Task requirements: Set down a word-for-word copy of the data below, limited to the lines from the first through the line with "景颐园高楼层未装修边套江景房出售(1233) (790, 721)".

↓↓↓

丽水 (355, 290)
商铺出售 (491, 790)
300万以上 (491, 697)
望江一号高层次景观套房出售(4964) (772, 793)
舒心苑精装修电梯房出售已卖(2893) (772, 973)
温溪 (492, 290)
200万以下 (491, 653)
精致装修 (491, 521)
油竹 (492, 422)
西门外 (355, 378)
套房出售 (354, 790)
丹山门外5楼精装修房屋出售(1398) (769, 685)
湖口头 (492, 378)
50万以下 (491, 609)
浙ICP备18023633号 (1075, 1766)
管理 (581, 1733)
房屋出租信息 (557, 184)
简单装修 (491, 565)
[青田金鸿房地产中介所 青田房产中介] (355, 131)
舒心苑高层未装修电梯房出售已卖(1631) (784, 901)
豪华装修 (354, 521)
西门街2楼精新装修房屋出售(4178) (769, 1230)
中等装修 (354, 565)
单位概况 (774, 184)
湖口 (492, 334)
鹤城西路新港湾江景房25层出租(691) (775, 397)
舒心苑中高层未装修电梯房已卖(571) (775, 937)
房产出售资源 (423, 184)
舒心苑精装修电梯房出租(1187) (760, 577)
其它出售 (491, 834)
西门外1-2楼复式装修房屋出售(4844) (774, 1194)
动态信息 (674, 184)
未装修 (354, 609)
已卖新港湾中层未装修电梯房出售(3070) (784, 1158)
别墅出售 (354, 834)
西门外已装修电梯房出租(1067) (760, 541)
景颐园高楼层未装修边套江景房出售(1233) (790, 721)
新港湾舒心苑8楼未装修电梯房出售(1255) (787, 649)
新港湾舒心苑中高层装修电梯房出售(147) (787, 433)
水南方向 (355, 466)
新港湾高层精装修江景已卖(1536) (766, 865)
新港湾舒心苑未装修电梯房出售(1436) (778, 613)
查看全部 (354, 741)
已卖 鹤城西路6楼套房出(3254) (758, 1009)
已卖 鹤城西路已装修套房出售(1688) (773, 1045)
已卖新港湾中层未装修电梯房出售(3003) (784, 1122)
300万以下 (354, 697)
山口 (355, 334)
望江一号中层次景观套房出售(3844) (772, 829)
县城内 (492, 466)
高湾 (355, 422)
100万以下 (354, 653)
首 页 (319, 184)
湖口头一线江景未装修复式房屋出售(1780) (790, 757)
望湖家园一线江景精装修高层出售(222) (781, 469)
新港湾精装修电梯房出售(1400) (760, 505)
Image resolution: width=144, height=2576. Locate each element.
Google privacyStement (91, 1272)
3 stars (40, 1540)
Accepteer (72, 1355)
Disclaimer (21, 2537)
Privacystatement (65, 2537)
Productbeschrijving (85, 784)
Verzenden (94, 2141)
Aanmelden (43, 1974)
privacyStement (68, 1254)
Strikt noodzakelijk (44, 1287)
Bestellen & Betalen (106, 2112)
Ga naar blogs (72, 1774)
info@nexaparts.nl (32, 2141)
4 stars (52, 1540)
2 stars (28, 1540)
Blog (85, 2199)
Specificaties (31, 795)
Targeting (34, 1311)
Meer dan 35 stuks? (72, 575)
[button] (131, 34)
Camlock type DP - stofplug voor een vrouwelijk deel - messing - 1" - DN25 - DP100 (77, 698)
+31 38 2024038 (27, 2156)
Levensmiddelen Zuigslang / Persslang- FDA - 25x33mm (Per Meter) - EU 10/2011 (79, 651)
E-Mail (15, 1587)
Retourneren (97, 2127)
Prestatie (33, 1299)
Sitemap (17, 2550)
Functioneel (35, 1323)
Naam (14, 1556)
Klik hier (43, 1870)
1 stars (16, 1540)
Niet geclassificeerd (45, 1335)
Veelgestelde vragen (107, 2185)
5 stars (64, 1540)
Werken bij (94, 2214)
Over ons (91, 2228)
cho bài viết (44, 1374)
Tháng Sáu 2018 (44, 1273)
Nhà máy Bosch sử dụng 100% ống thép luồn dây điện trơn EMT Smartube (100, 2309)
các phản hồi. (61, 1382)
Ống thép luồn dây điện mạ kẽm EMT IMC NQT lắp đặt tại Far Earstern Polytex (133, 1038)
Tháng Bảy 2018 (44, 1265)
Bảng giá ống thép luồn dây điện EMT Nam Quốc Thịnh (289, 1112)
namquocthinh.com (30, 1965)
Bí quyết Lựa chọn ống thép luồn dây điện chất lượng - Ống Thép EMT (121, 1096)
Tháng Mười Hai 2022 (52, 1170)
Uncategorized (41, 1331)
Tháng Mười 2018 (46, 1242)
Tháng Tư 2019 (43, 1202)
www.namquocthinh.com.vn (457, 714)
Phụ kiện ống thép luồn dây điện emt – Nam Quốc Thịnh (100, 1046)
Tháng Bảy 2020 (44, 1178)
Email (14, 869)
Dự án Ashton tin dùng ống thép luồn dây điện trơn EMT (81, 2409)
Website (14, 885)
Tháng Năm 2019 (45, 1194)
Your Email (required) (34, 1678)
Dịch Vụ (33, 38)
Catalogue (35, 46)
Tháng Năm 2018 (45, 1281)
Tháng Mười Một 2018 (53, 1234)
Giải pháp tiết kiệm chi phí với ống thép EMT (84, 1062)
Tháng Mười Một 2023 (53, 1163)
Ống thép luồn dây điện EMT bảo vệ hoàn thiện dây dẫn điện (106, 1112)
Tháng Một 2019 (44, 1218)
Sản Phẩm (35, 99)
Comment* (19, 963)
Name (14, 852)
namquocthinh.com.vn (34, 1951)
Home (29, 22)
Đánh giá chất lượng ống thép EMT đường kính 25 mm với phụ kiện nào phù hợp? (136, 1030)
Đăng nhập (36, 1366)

↑↑↑

Written solution:
丽水 (355, 290)
商铺出售 (491, 790)
300万以上 (491, 697)
望江一号高层次景观套房出售(4964) (772, 793)
舒心苑精装修电梯房出售已卖(2893) (772, 973)
温溪 (492, 290)
200万以下 (491, 653)
精致装修 (491, 521)
油竹 (492, 422)
西门外 (355, 378)
套房出售 (354, 790)
丹山门外5楼精装修房屋出售(1398) (769, 685)
湖口头 (492, 378)
50万以下 (491, 609)
浙ICP备18023633号 (1075, 1766)
管理 (581, 1733)
房屋出租信息 (557, 184)
简单装修 (491, 565)
[青田金鸿房地产中介所 青田房产中介] (355, 131)
舒心苑高层未装修电梯房出售已卖(1631) (784, 901)
豪华装修 (354, 521)
西门街2楼精新装修房屋出售(4178) (769, 1230)
中等装修 (354, 565)
单位概况 (774, 184)
湖口 (492, 334)
鹤城西路新港湾江景房25层出租(691) (775, 397)
舒心苑中高层未装修电梯房已卖(571) (775, 937)
房产出售资源 (423, 184)
舒心苑精装修电梯房出租(1187) (760, 577)
其它出售 (491, 834)
西门外1-2楼复式装修房屋出售(4844) (774, 1194)
动态信息 (674, 184)
未装修 (354, 609)
已卖新港湾中层未装修电梯房出售(3070) (784, 1158)
别墅出售 (354, 834)
西门外已装修电梯房出租(1067) (760, 541)
景颐园高楼层未装修边套江景房出售(1233) (790, 721)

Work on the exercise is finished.